TASK INSTRUCTIONS -
Nothing but the lines from the one containing "Collapse the Energy Variables tree node" to the final line of the entries should appear, copied exactly and without pictures.

(Beginning of SOURCE MATERIAL)

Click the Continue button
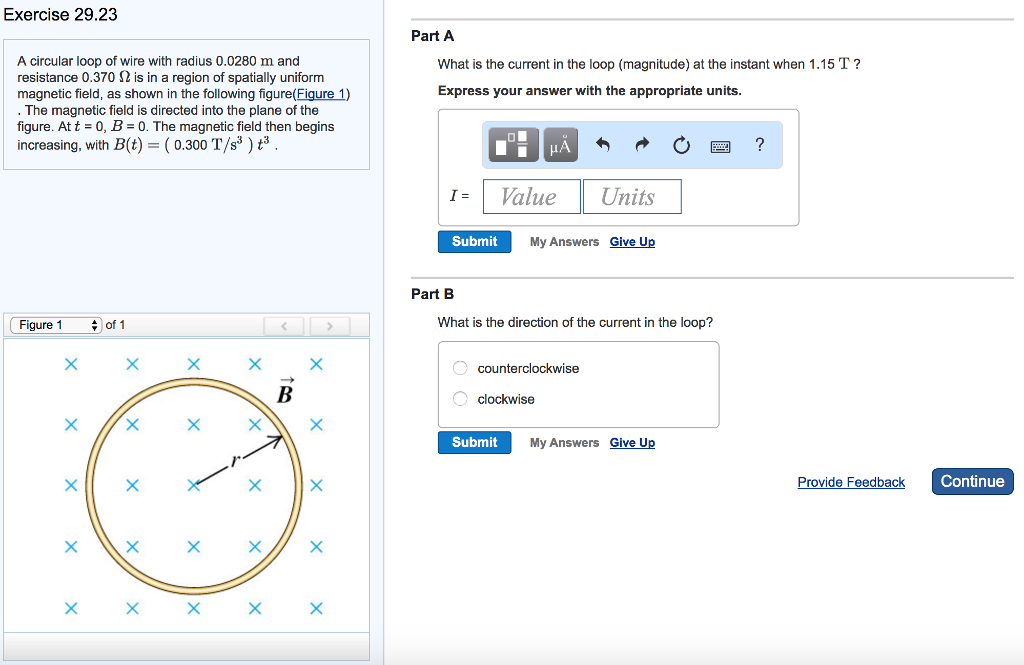 point(972,481)
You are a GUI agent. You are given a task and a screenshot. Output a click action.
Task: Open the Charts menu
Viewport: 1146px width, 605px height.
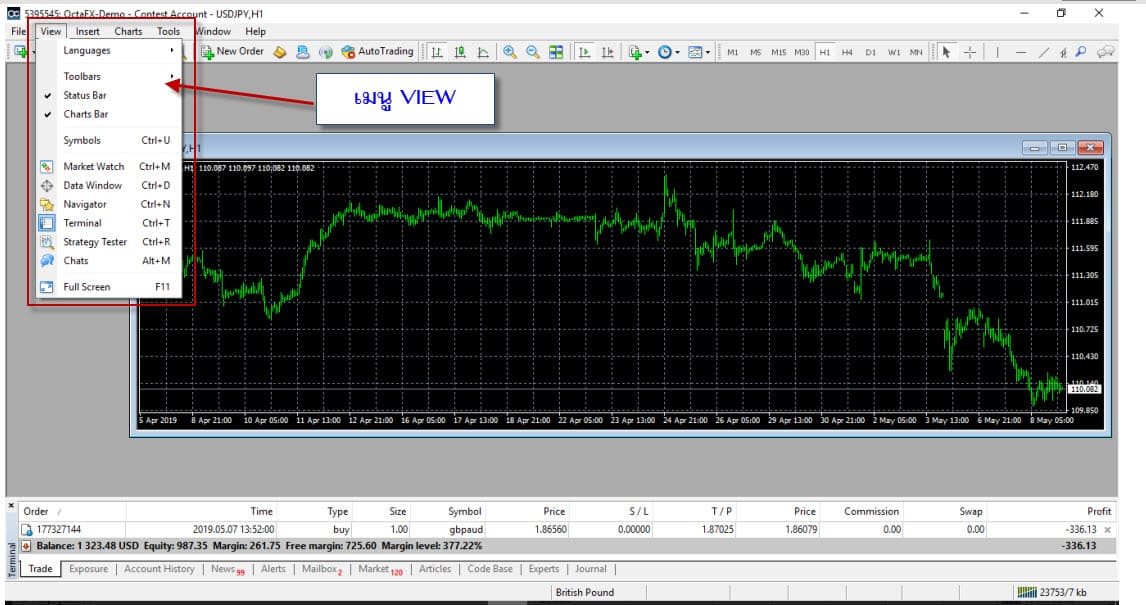128,31
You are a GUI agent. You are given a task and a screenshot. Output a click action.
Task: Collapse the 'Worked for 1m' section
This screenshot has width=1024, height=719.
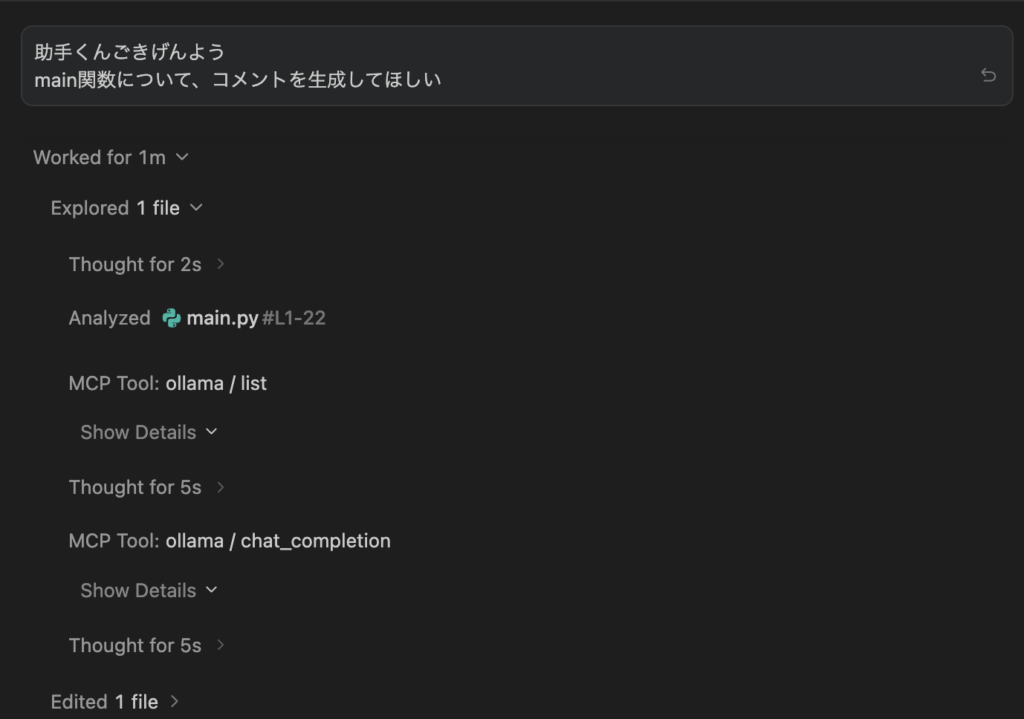coord(182,157)
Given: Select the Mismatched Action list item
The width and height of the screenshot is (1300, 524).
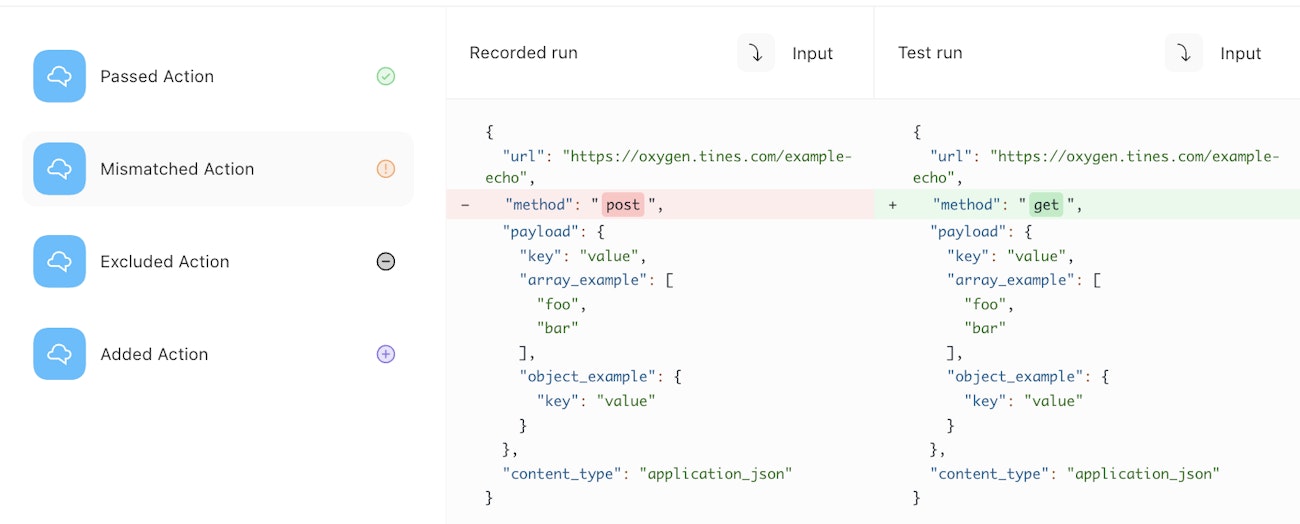Looking at the screenshot, I should (177, 169).
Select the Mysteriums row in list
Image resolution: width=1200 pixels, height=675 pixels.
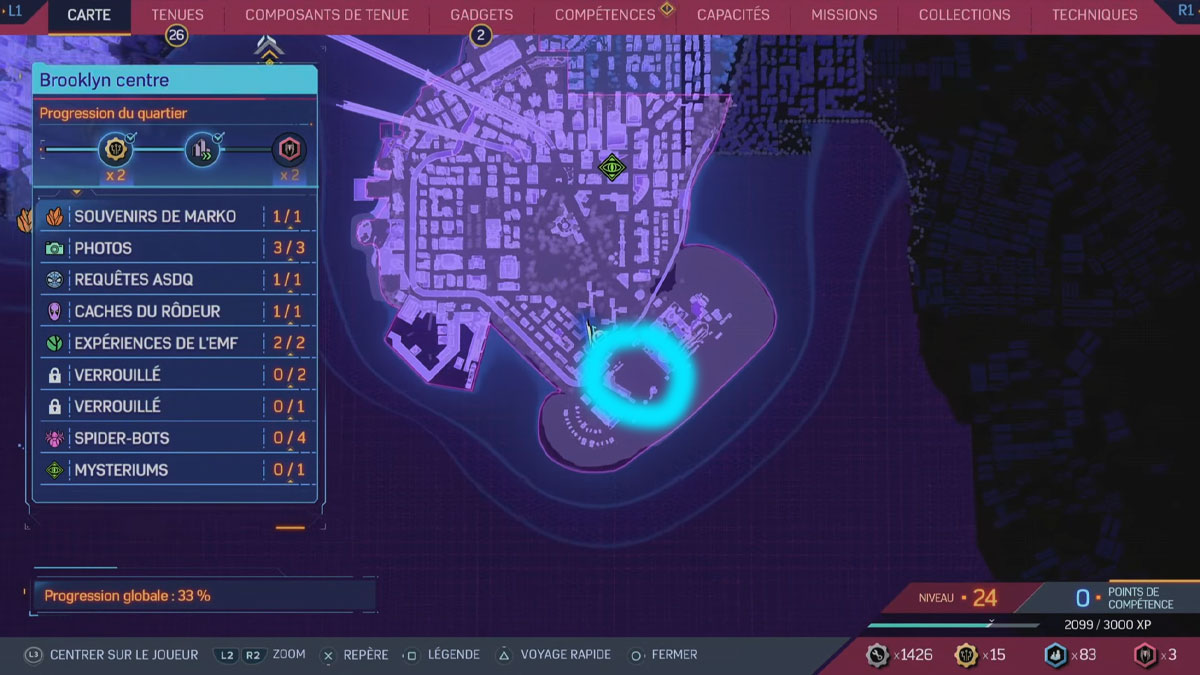click(x=175, y=470)
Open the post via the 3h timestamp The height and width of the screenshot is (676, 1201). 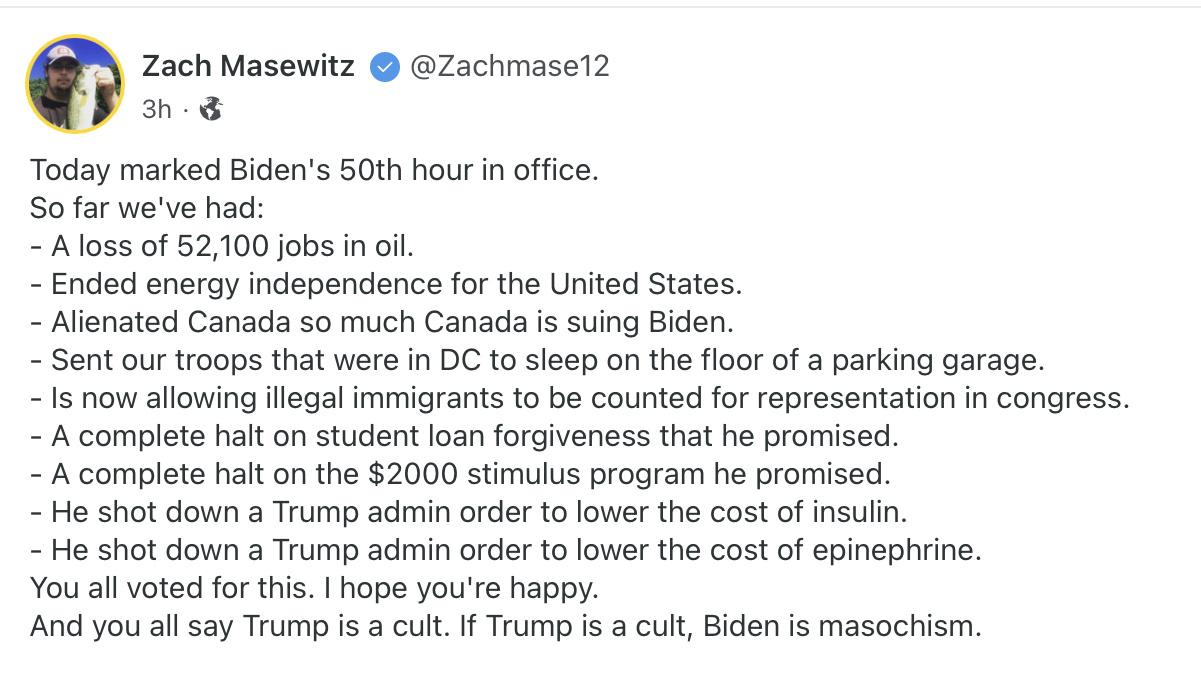tap(156, 109)
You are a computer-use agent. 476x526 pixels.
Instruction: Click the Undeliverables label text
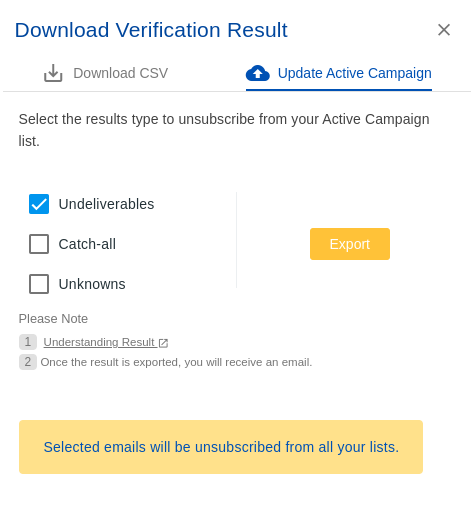click(106, 204)
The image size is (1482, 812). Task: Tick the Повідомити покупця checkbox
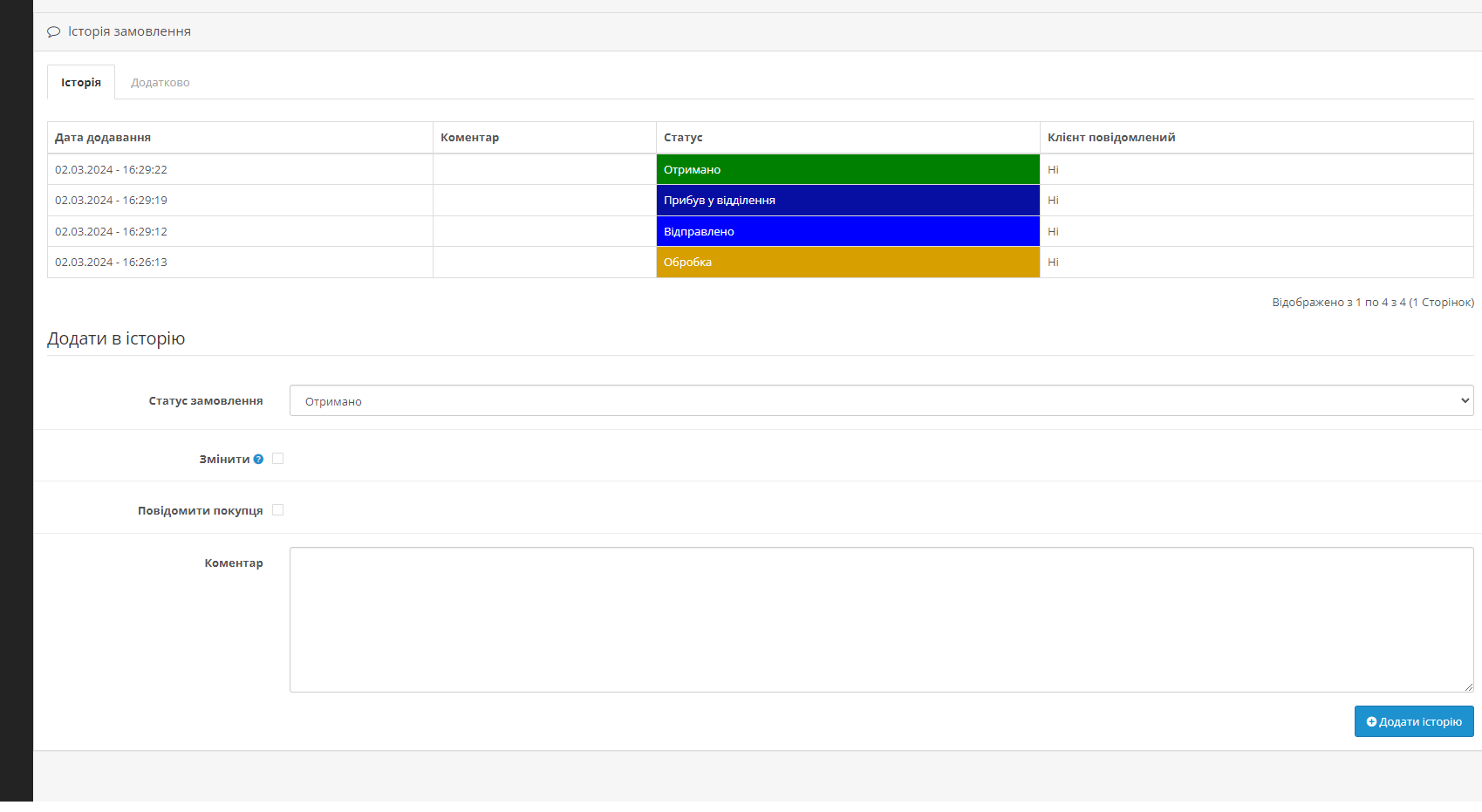point(278,510)
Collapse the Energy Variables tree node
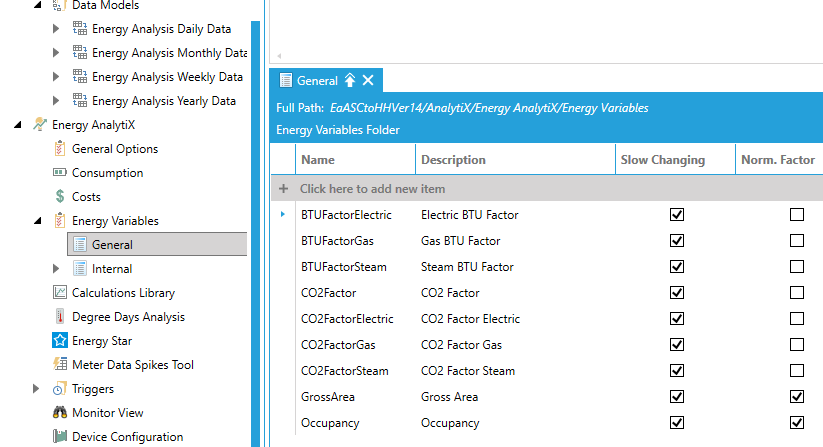Image resolution: width=823 pixels, height=447 pixels. tap(37, 221)
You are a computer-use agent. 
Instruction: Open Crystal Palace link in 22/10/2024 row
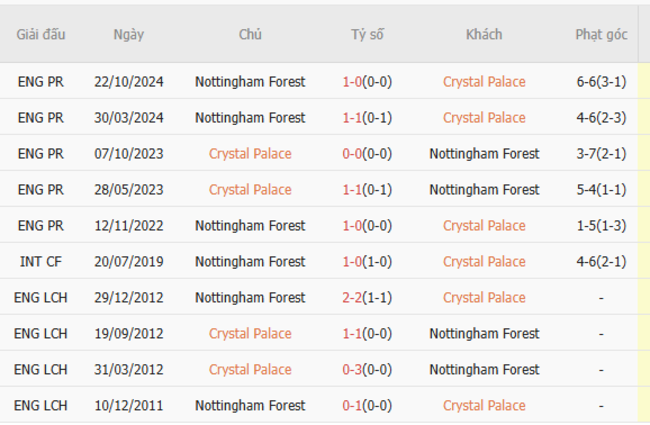pyautogui.click(x=484, y=82)
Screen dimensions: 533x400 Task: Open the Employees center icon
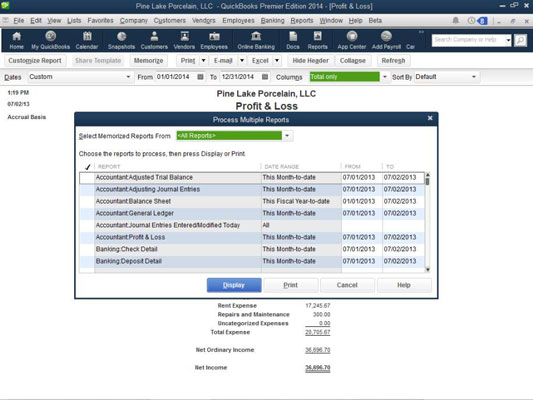tap(214, 40)
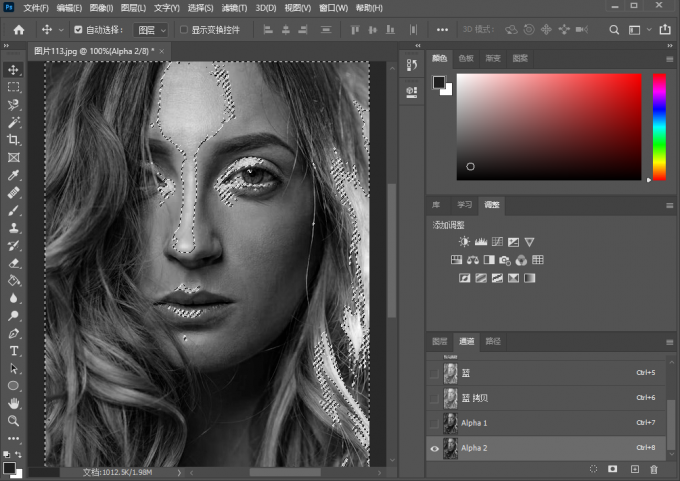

(End of SOURCE MATERIAL)

SOLVED PROBLEM -
Collapse the Energy Variables tree node
Image resolution: width=823 pixels, height=447 pixels. tap(37, 221)
You are a computer-use agent. 
Instruction: Open Crystal Palace link in 22/10/2024 row
pyautogui.click(x=484, y=82)
Screen dimensions: 533x400 Task: Open the Employees center icon
tap(214, 40)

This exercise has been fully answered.